A very basic cognitive formulation links a person's mood and behaviour to the way that he or she interprets or thinks about an event. Using this simple model we can understand that a person who believes that hearing voices is a sign of madness and impending incarceration is likely to feel anxious, and may hide away as a result. This would contrast with a person believing the experience of hearing voices means that he has special powers who may feel quite elated and may want to spread the word of his newly found gift.
Formulating can be done at different levels of complexity. A more detailed cognitive formulation examines why the person is interpreting events in a particular way. Following a cognitive model it is proposed that early experiences determine the manner in which the person sees himself in the world. These core beliefs then colour the person's view of events from there on, and such interpretations will influence the person's moods and behaviour.
Previously I had trained using Schneider's first rank symptoms of schizophrenia to "help me", and had spent my early years in nursing trying to reason why all the people I ever met who had been given a diagnosis of schizophrenia seemed to have so little in common. Formulation, as opposed to diagnosis, seemed just as baffling at first but did seem to offer more to my clients and to me. The experience of psychosis is overwhelming to both the client (Romme & Escher, 2000) and the therapist. The formulation provides an opportunity to understand and normalise psychotic experiences. I shared a client's formulation with her recently and she announced at the end of the session: "It's no wonder I'm like this".

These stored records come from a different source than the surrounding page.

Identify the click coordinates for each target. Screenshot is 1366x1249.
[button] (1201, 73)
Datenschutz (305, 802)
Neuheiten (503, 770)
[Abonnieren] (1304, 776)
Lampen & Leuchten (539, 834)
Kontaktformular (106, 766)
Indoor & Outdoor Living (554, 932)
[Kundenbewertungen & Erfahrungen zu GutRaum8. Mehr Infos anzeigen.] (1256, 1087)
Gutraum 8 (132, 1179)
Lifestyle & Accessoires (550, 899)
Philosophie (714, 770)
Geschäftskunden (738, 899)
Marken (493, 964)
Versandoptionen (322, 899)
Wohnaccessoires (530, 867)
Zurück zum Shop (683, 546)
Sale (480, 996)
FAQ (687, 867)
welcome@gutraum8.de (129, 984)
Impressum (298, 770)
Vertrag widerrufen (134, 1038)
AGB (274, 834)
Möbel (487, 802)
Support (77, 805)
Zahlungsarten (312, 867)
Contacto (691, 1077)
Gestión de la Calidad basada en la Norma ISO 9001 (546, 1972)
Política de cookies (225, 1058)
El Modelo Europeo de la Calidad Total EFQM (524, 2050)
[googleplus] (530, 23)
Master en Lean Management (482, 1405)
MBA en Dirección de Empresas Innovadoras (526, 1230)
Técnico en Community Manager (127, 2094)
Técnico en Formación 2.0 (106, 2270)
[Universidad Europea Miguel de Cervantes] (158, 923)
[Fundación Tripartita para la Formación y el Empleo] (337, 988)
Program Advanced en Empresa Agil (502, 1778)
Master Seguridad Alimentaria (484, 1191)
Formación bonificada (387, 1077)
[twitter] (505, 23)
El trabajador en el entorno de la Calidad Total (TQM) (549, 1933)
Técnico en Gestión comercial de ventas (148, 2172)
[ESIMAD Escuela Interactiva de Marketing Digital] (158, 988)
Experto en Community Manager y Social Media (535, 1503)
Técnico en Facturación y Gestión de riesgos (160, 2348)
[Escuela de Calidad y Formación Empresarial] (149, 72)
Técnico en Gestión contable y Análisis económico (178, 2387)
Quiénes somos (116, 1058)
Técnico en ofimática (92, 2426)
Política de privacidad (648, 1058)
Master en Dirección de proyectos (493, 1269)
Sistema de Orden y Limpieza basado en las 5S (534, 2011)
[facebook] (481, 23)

Without a formulation the therapist can be likened to a General engaged in battle without planned tactics to guide him in the deployment of his troops and in the timing of his offensive. (Blackburn & Davidson, 1990).
This therapist had seemingly never timed "her offensive" before—hours were spent pouring over the inference of words. Was it that Janet believed she was special or was it that she believed she had not succeeded? As a true novice I was unable to generalise the approach I had been taught. That the formulation is actually a hypothesis did not reduce my desire to "get it right first time". I saw it as a static conclusive statement rather than a flexible starting point and was determined to gain an understanding of Janet's viewpoint and develop the formulation. This was not only to help me to make sense of her problems and guide my intervention but also to protect me from being overwhelmed by the labyrinthine constructs of her experiences.
Janet's childhood had been characterised by being "set apart". Her social position in the village was elevated by her parents' jobs. Her detached house overlooking the village was unique and her attendance at boarding school appeared to contribute to the development of two beliefs: that she was different and that academic achievement was important.
Janet was brought up in a family that placed great emphasis on academic and financial success. She enjoyed the school regime and had faith in the school motto "Work hard, pray hard, play hard". Her university years were characterised by a shifting of boundaries. She was living with other students without any routine and had struggled with an emotional relationship, feeling that it was "distracting her from her work". She was involved with an art group and involved in drama, living with artists in the early 1970s but then started to have difficulties with her studies, was unable to concentrate and was gripped with "intellectual paranoia". She must have felt confused and bemused as this was not her perceived destiny. Her family had "mapped out" that she should finish university and go into business with her sister. It was all planned. What was happening?
It appears that the stress surrounding these critical incidents may have contributed to her first episode, although Janet did not recognize how stressed she was. As a result of her emerging psychosis she was removed from university and returned home. Following her return she discovered that her family reacted differently to her. They appeared awkward in her presence and the comfortable, close relationship she had with her siblings now felt strained. Janet retreated to her bedroom on the very few occasions that they visited.
I wondered whether Janet's belief that she had an implant served two functions. It could be seen that by externalising blame for her perceived failures (i.e. it is the fault of the implant) Janet feels less personally responsible for her perceived inadequacy. How could she possibly have succeeded with an implant in her head? Secondly, her delusional beliefs appear congruent with her beliefs about the world and about herself, that she is different and special.
Her auditory hallucinations echoed her schema in that the voices she heard told her she was worthless. Sharing the entire formulation with Janet did not seem appropriate as it was at odds with her own explanation, and to have divulged this viewpoint might have jeopardised our relationship.
Formulation of Janet's problems
• Early experiences Elevated social position in home village Emphasis on academic success from parents
• Dysfunctional beliefs and assumptions I am different/special Emotions detract from achievement
Success is about academic and professional accomplishment Unless I am a complete success I am a failure
• Critical incidents
Perceived rejection by peers at university Struggling to keep up with work Distracted from academic work Fails exams
• Negative automatic thoughts
There is something wrong with me I have an implant controlling me "You are a waste of space" (voice) "You know nothing" (voice)
• Maintaining factors Isolation
Defensive function of delusion
Continued emphasis on academic achievement
• Physiological—Poor sleep/anxiety/unable to concentrate.